Epping Forest is 15 miles long and covers 6,000 acres. The Walking Festival, now in its second year, was conceived as a way of using a range of free events to celebrate the range of possibilities that the Forest offers walkers. It also showcases the kinds of activities regularly organised by Forest partners such as the Friends.
Starting at 11:00 am outside the Quaker Meeting House on Bush Road, yesterday’s walk took about an hour and a half, and first explored the woodland which has grown up around the avenues that radiated out in a “quincunx” pattern to the west, north and south of the now-vanished Wanstead House.

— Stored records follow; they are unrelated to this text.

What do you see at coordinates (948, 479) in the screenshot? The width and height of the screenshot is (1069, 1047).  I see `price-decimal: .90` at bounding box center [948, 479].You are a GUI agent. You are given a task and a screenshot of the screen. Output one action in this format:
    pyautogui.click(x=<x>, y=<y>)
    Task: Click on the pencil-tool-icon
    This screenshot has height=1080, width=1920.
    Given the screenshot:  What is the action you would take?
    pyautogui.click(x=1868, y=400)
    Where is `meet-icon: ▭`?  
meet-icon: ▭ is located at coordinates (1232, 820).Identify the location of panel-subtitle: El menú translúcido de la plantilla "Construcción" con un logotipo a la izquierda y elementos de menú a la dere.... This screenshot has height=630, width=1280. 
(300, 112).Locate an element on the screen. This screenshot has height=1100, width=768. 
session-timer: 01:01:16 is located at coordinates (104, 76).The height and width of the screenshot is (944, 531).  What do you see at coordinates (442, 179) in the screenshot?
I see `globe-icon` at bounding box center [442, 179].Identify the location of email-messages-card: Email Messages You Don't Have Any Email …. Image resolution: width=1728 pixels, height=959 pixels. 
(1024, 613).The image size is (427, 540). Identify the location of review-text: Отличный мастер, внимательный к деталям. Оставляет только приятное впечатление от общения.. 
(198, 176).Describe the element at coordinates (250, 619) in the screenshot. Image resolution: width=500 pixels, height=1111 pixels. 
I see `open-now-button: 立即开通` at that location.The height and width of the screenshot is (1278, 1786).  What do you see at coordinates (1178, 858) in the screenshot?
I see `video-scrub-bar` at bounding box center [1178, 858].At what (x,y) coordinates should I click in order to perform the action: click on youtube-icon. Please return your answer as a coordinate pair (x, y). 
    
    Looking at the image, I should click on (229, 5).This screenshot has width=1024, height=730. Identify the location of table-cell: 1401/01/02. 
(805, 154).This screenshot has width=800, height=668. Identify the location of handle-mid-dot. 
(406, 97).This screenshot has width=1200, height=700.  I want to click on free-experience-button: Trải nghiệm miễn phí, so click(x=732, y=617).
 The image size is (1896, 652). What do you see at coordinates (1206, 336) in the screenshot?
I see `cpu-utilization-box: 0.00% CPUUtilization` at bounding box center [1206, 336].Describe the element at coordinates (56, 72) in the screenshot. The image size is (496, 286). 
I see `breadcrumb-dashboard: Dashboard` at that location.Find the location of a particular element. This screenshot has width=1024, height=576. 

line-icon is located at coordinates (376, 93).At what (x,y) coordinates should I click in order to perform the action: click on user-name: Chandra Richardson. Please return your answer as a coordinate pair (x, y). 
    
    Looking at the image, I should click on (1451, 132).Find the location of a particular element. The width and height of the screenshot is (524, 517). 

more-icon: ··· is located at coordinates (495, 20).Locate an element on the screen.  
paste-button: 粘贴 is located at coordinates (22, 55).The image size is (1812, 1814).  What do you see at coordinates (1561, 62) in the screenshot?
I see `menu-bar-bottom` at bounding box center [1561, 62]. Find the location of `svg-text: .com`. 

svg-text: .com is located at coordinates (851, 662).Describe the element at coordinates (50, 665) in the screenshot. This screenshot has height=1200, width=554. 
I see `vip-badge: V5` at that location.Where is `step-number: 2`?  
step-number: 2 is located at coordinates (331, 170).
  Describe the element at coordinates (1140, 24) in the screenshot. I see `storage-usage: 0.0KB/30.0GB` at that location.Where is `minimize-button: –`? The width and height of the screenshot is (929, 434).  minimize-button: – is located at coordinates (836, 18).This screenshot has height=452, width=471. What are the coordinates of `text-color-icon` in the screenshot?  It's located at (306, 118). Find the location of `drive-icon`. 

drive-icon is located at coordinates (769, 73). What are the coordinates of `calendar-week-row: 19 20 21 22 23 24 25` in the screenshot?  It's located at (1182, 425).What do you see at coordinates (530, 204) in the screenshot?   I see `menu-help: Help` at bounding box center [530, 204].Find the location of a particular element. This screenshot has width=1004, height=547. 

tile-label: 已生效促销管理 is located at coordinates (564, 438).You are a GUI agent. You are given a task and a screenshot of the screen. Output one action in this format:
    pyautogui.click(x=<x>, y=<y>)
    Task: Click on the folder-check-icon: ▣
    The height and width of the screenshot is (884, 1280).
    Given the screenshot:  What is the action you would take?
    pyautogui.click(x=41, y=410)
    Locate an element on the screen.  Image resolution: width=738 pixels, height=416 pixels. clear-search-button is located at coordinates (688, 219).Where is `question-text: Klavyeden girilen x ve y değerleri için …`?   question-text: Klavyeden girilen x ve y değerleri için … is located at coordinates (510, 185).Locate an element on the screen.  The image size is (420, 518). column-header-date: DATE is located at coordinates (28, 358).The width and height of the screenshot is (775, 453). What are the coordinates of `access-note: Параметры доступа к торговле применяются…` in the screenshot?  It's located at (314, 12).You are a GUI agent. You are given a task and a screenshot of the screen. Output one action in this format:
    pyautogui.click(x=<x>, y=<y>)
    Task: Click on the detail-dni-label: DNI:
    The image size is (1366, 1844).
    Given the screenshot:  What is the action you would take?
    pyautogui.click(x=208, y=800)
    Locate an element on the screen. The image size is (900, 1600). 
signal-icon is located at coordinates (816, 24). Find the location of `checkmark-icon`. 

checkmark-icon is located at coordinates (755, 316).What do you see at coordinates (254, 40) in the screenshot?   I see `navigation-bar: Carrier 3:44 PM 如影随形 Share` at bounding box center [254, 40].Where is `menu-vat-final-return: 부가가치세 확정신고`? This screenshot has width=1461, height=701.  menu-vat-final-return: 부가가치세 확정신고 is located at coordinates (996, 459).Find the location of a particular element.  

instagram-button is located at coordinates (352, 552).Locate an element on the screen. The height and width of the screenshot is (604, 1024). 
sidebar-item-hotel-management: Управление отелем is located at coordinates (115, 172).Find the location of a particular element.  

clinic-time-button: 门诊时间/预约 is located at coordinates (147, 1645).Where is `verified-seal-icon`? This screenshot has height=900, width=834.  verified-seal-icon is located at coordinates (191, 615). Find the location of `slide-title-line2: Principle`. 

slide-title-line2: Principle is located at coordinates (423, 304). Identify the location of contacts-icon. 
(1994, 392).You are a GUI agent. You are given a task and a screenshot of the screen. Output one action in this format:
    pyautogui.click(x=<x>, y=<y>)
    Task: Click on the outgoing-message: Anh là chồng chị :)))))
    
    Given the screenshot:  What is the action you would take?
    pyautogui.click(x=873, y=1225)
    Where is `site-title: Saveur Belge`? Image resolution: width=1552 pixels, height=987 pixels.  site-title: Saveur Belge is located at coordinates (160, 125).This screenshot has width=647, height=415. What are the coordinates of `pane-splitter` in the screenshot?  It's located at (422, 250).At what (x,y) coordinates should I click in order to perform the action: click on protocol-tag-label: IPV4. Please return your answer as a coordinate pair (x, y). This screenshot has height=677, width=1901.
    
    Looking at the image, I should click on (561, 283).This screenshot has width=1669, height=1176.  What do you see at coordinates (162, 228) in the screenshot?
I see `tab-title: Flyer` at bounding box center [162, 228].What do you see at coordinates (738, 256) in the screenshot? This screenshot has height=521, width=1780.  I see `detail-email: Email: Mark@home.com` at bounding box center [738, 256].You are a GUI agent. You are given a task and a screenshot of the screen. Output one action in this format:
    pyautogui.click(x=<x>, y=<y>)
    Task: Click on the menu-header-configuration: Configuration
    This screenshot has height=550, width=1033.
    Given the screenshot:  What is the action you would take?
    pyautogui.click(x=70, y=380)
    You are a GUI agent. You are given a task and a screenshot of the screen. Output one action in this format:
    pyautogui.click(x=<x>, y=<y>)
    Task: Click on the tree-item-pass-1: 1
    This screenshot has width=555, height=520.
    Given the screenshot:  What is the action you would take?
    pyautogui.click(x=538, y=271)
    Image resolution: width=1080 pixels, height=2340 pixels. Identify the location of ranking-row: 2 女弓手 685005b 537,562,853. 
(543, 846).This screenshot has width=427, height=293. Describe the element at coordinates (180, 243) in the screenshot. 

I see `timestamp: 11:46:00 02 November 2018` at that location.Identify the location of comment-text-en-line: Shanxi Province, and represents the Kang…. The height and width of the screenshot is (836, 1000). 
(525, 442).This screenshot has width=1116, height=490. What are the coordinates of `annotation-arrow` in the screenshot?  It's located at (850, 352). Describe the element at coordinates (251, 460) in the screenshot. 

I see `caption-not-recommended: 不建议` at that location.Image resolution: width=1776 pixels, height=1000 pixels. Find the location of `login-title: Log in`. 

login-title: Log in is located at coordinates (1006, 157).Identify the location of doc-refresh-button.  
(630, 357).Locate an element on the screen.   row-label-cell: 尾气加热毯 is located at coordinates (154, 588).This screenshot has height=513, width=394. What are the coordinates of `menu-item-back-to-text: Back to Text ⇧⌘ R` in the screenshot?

Some venerable survivors of the Child family’s planting were pointed out, as well as the gate pillars of Wanstead Park at the end of Overton Drive. The group also looked out for interesting fungi, though the lack of recent heavy rain and the activities of collectors meant there were not many to be seen.
The group followed Evelyn Avenue for some distance, the now rather scruffy successor to one of the great formal vistas laid out by Sir Josiah Child and his son Richard, later Earl Tylney of Castlemaine. As the walk approaches the block of former police flats now called Belgrave Heights, other vestiges of seventeenth and eighteenth-century landscaping connected to the vanished Great Lake were pointed out, as well as traces of the Roman road to Great Dunmow.
The walk did not neglect later improvements, drawing attention to Superintendent McKenzie’s nineteenth century planting of plane trees, and the early twentieth-century unemployment relief schemes which gave Wanstead Flats one of the largest concentrations of sports pitches in the London area.
The official walk ended at a bus stop on Blake Hall Road, but the increasingly sunny weather inspired more energetic spirits to continue through Wanstead Park and on to Valentines, where there is currently a small but excellent wildlife photography exhibition by young local photographer Gideon Knight at the Mansion, and an exploratory dig by the West Essex Archaeological Group.